- [PROBLEM STATEMENT]: Reproduce word for word the part of the thread on custom state in a KeyedStateBackend that begins at the words "Actually in my" and ends after the words "with you opinion.".

- [TEXT PROVIDED]:

-=-=-=-=-

Re: [DISCUSS] Support customize state in customized KeyedStateBackend

shimin yang
Hi Tang,

Actually in my case we implement a totally different KeyedStateBackend and
its' factory based on data store other than Heap or RocksDB.

Also for state factory of heap and rocksdb, you've made a quite good point
and I agree with you opinion.

Best,
Shimin

shimin yang <[hidden email]> 于2019年9月9日周一 下午2:31写道:

> Hi Yu,
>
> For the first question, I would say yes. I was talking about managed
> states, to be more specific, it's managed keyed states. And the reason why
> we need the framework to manage life cycle is that we need checkpoint to
> guarantee exact once semantic in our customized keyed state backend.
>
> For the second question, I am quite agree with your proposal.
>
> Finally, I would be glad to provide documentation if needed.
>
> Best,
> Shimin
>
> Yun Tang <[hidden email]> 于2019年9月9日周一 上午2:46写道:
>
>> Hi all
>>
>> First of all, I agreed with Yu that we should support to make state type
>> pluginable.
>>
>> If we take a look at current Flink implementation. Users could implement
>> their pluginable state backend to satisfy their own meets now. However,
>> even users could define their own state descriptor, they cannot store the
>> customized state within their state backend. The root cause behind this is
>> that current StateBackendFactory could accept user defined state backend
>> factory while StateFactory (within HeapKeyedStateBackend [1] and
>> RocksDBKeyedStateBackend [2] ) cannot.

-=-=-=-=-

- [SUPPLIED INFORMATION]:
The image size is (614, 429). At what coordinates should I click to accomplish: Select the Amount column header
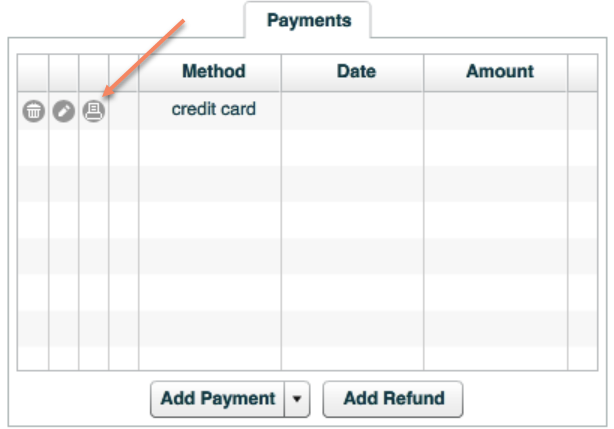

-=-=-=-=-

- [ANSWER TO THIS PROBLEM]:
Actually in my case we implement a totally different KeyedStateBackend and
its' factory based on data store other than Heap or RocksDB.

Also for state factory of heap and rocksdb, you've made a quite good point
and I agree with you opinion.